CONSIGNE: Recopiez le passage de l'entretien allant de « J’en ai besoin, oui, mais » jusqu'à « l’aise non plus. » inclus, en remplaçant « collègues » par « coéquipiers ».

EXTRAIT CITÉ:
+ + + + + + +

» Je suis fils de… Et alors ? « 

Paradoxal, peut-être : l’attaquant de poche renaît à l’ambition sous le maillot d’Eupen et va bientôt intégrer le  » Club des 100 « (buts en D1).

Adoré par les uns, détesté par les autres : Kevin Vandenbergh sait qu’il restera à tout jamais le  » fils de… « , même si père et fils ne se parlent plus. Tombé dans l’oubli après un passage délicat au FC Utrecht et une tentative de relance au Germinal Beerschot qui ne s’est pas révélée un franc succès, il renaît à l’ambition à l’AS Eupen, le plus petit club de D1. Paradoxal, sans doute, mais ce choix mûrement réfléchi semble lui convenir.

On le dit réservé, mais lorsque la glace est rompue, il s’ouvre, même s’il donne encore l’impression de garder l’un ou l’autre secret enfoui au fond de lui-même. Une blessure psychologique pas encore totalement cicatrisée, peut-être. Sur le terrain, il se comporte en tout cas en vrai professionnel. En dehors, il témoigne aussi d’une grande correction : à l’heure au rendez-vous, quitte à se contenter d’un sandwich, entre deux entraînements dispensés par un Albert Cartier pas très heureux de la mentalité affichée par ses joueurs lors des matches de préparation…

Vous voilà à Eupen depuis un peu plus de quatre mois : heureux de votre choix ?

KevinVandenbergh : Cela correspond à ce que j’en attendais. Dès les premières discussions, j’avais un bon pressentiment. Mon choix a sans doute paru surprenant aux yeux de beaucoup, mais aujourd’hui, je suis toujours en mesure d’affirmer que je ne me suis pas trompé. J’ai opté pour le temps de jeu, pour un club disposé à me faire confiance à 100 %, et j’ai trouvé ce que je cherchais.

La confiance, c’est un élément dont vous avez besoin, plus que d’autres ?

J’en ai besoin, oui, mais pas plus que d’autres. Tout joueur en a besoin, qu’il soit attaquant ou défenseur. Je dirais même : tout être humain. Si vous allez travaillez, et que vous sentez que vos collègues ne vous apprécient que modérément, vous ne serez pas à l’aise non plus.

Aujourd’hui, avez-vous aussi repris confiance en vous-même ?

+ + + + + + +

DONNÉES AFFICHÉES:
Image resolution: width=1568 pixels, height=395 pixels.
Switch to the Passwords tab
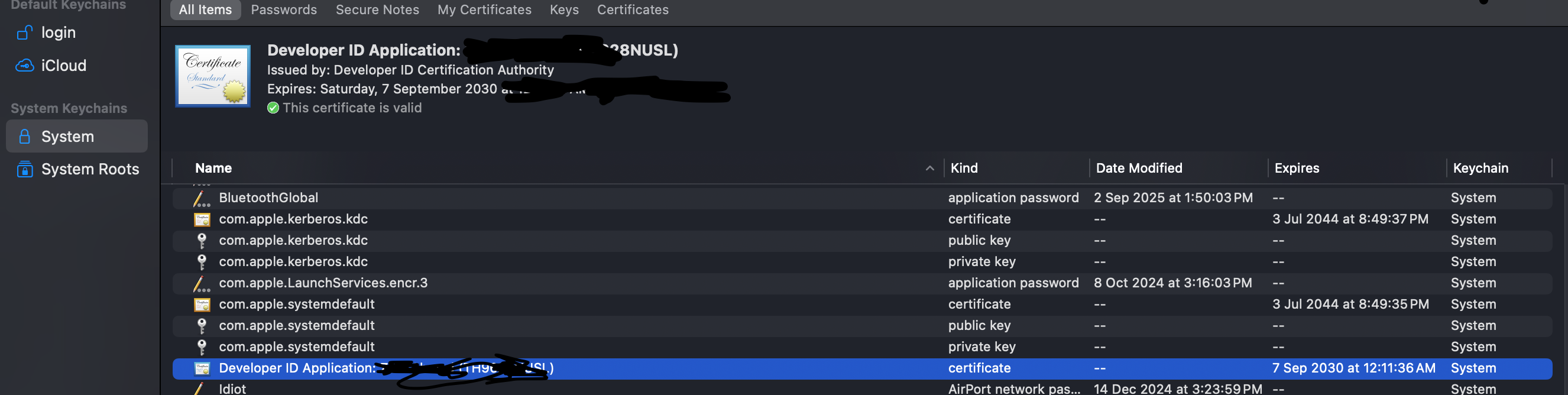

+ + + + + + +

SOLUTION PROPOSÉE:
J’en ai besoin, oui, mais pas plus que d’autres. Tout joueur en a besoin, qu’il soit attaquant ou défenseur. Je dirais même : tout être humain. Si vous allez travaillez, et que vous sentez que vos coéquipiers ne vous apprécient que modérément, vous ne serez pas à l’aise non plus.